How do I know this? The gays. Years ago they were highly concentrated in sometimes artfully-named gay ghettos like Chicago’s Boystown (now listed on Google Maps), Washington D.C.’s Bouffant Circle, or Harlem’s Lilac Heights. In our case, we typically had the cash to live elsewhere, but felt safer away from a public that often feared and despised us. Flash-forward and we comfortably live openly all over the region. Of course, white gays had and have an easier time than minority gays.
North Dallas Council member Lee Kleinman suggested creating a credit system where developers would have to have a certain number of affordable housing credits to build a project. Those credits would come from affordable units within the project, but also by purchasing credits from other areas in need of funding. He envisioned an exchange where credit prices were set by the market. On the surface it seems a riff on Transferrable Development Rights. But there’s a danger here too.
First, there is a potential for wealthy folks to buy their way out of diversity. The first hour of a worker’s day shouldn’t be eaten by transportation costs. Second, I wouldn’t want to see the funding apportioned in a way that perpetuates low-income ghettoization. Third, some cities using similar systems have no actual place for the affordable units to be built, so developers pay into a kitty that somehow never really gets spent. All these are avoidable consequences if you want them to be.
What’s the Result?
When there is more money in the system, all boats rise. Poorer people, whom the wealthy complain about not pulling their share (as they dodge their own taxes), would start paying their way. Federal and municipal tax revenues would grow and at the same time public assistance should slack. It would likely reduce crimes committed from need or a feeling of disenfranchisement. And finally for the capitalists, business would grow from the new customers created … Home Depot would boom not only from less-poor people buying paint and shingles, but also the resulting Caucasian run on security systems.

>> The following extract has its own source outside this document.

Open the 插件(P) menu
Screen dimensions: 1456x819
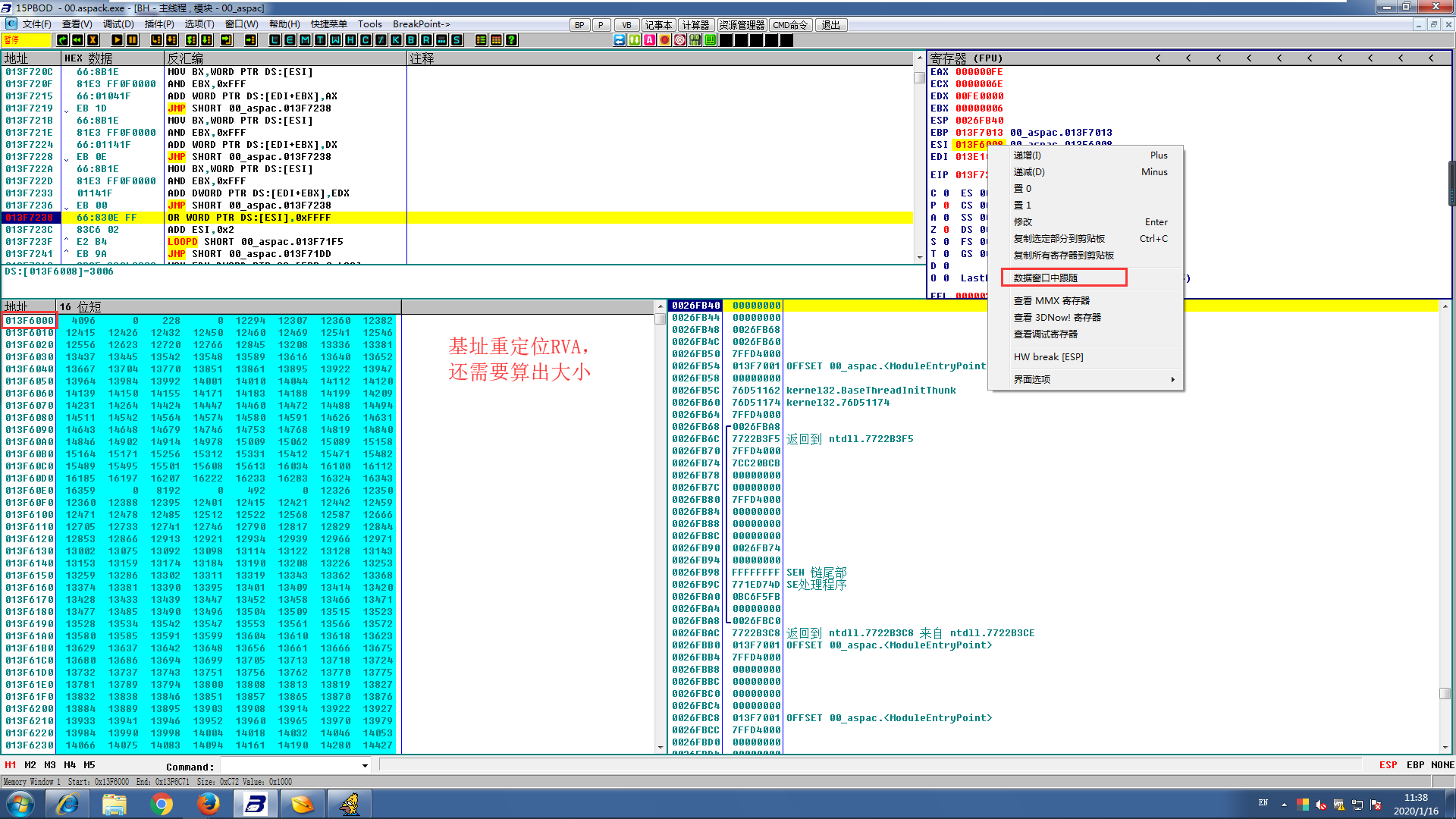click(159, 24)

The MVA offers hard data to back up anecdotal evidence about where Dallas can get the biggest bangs for its bucks. The MVA’s data is crucial in targeting dollars at need. As a city we can finally, honestly begin tackling a problem so many have never followed through on. Of course we could also continue down Dallas’ historical course as summarized by council member Kingston and continue as “hypocrites” who offer little more than lip service and food stamps. The choice is ours.